Portrait of the artist as a young man April 27, 2015 13:30

Goh Poh Seng with his wife, Margaret, on the front steps of their home in Vancouver. Image courtesy of the Estate of Goh Poh Seng.

The Business Times' write-up on Tall Tales and Misadventures of a Young Westernized Oriental Gentleman:

GOH POH SENG was a literary pioneer. He wrote Singapore's first novel If We Dream Too Long (1972) which depicts the hopes and frustrations of young people in the newly independent country.

He also wrote the 1966 play about family life titled When Smiles Are Done, which represents an early attempt to capture Singlish on stage. To do that, he spent a year and a half "hanging around public places with a tape recorder and listening to how people spoke".
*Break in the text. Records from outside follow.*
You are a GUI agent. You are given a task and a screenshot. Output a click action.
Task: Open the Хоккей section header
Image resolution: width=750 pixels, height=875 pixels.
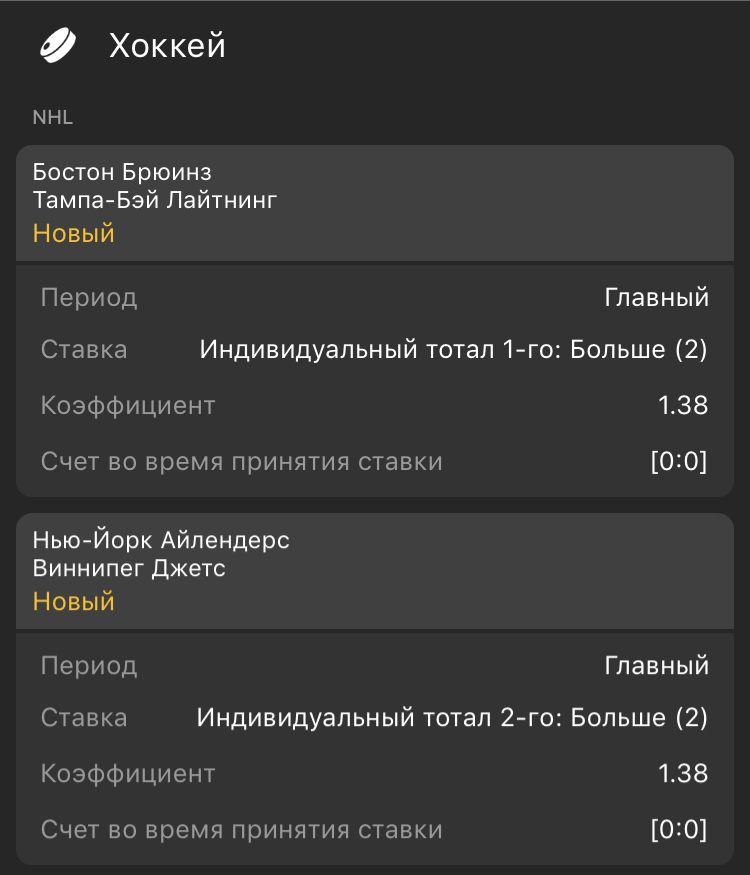pos(167,46)
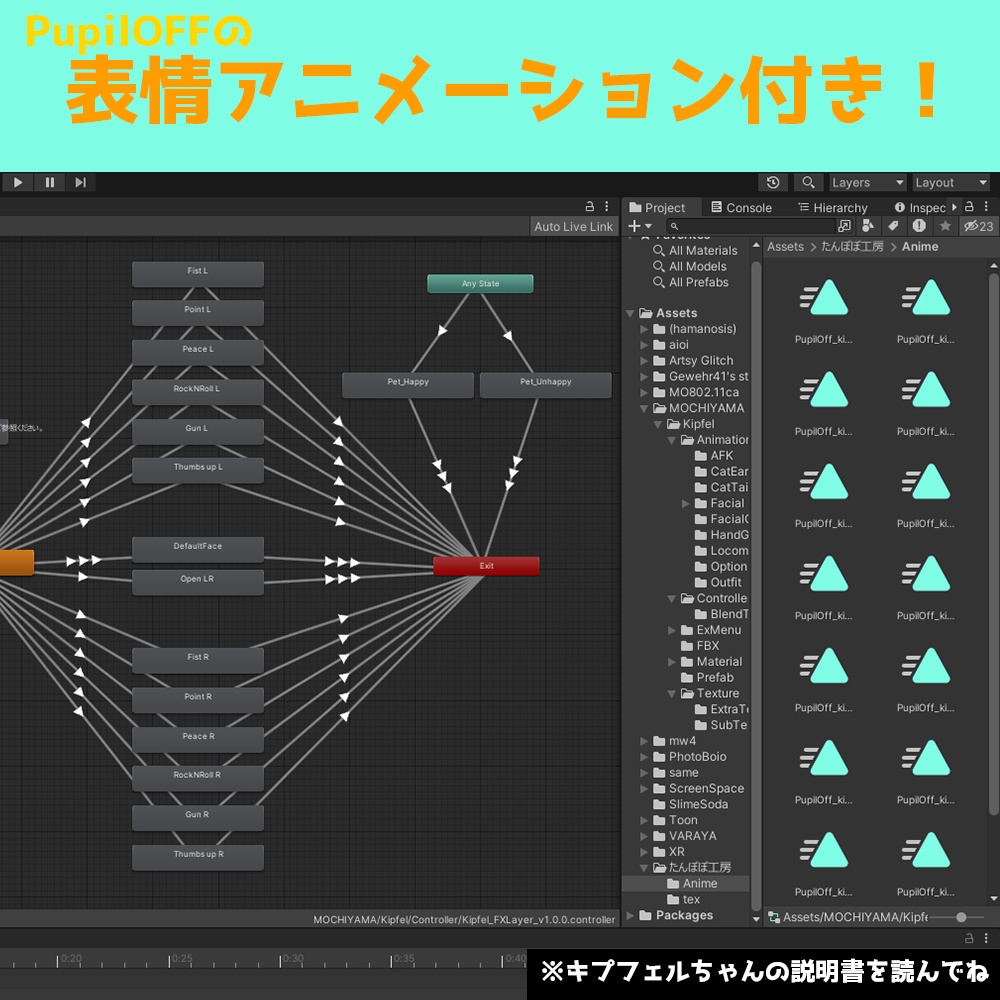Open the search-by-label tag filter

[894, 226]
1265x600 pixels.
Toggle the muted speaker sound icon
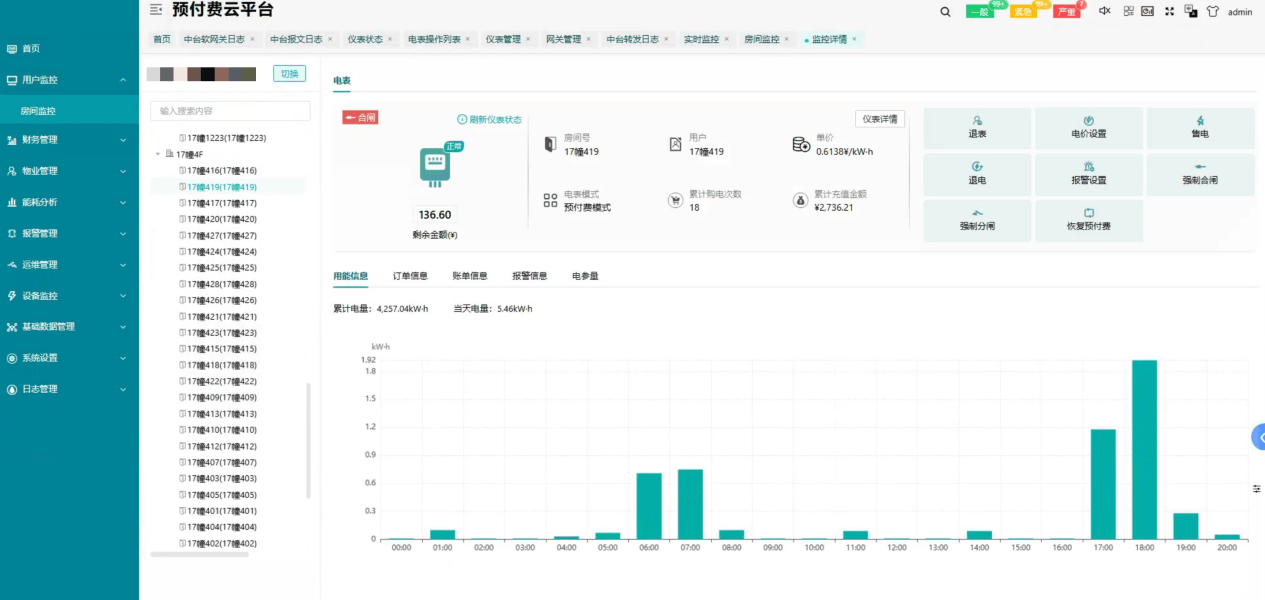click(1105, 11)
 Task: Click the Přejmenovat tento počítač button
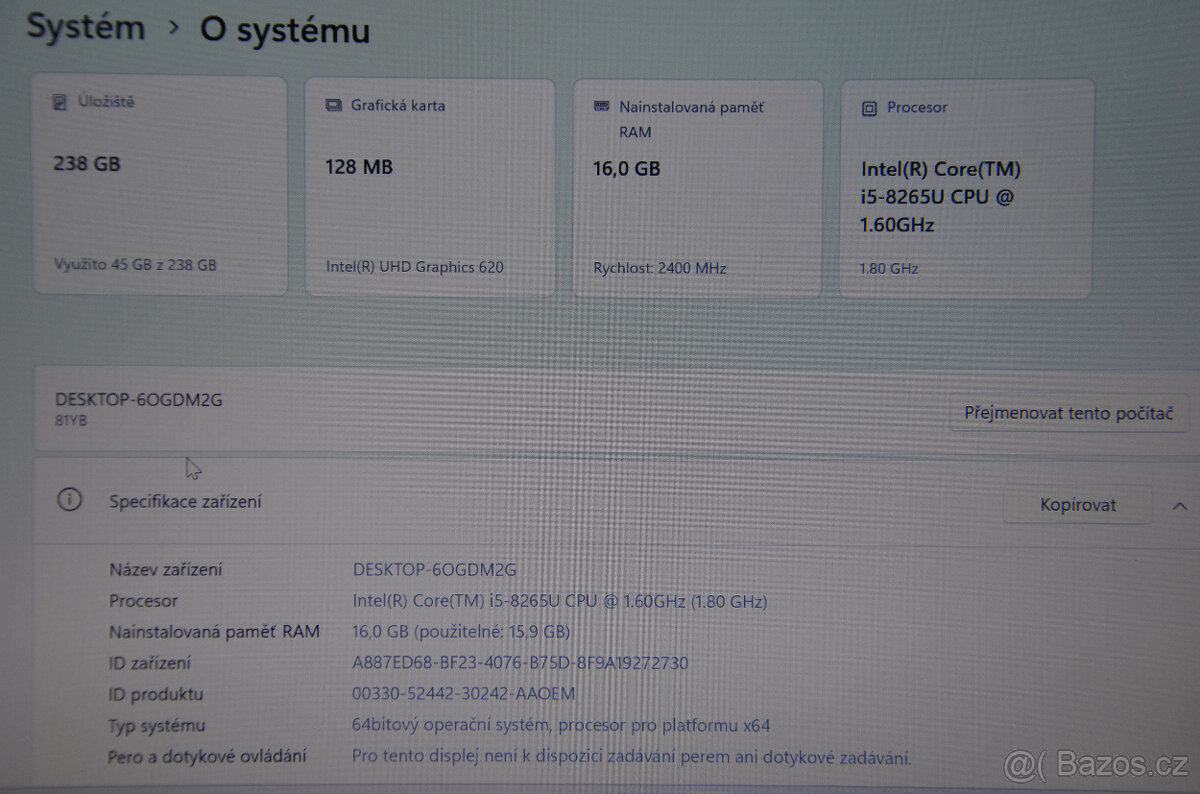click(x=1068, y=412)
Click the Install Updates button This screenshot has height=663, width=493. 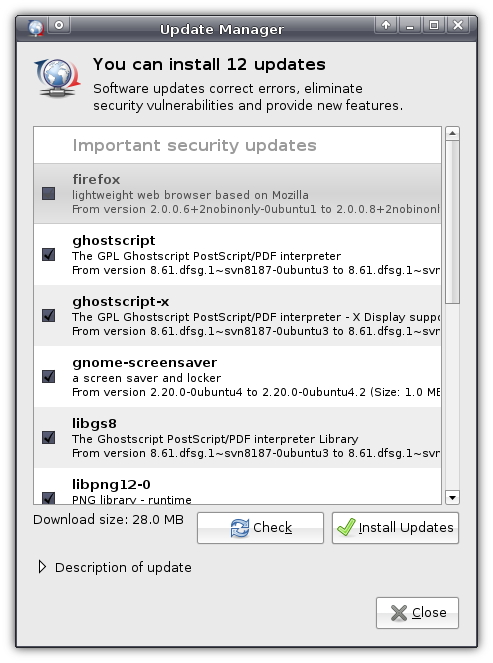point(395,528)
Goh died in 2010 at the age of 73. But even though he was diagnosed with Parkinson's disease in 1995, he continued to write short stories, a number of which appear in this new book published posthumously by Ridge Books of NUS Press.

Tall Tales and Misadventures of a Young Westernized Oriental Gentleman is a collection of stories about his student days in 1950s Ireland where he had been sent at the age of 16 by his Malaysian family to study towards becoming a doctor.

It appears that it was in Ireland that Goh truly came of age. Bright, curious and cocky (he refers to himself as a "sexy fellow"), he led a bohemian lifestyle despite having earlier converted to Catholicism "on account of acute loneliness and homesickness".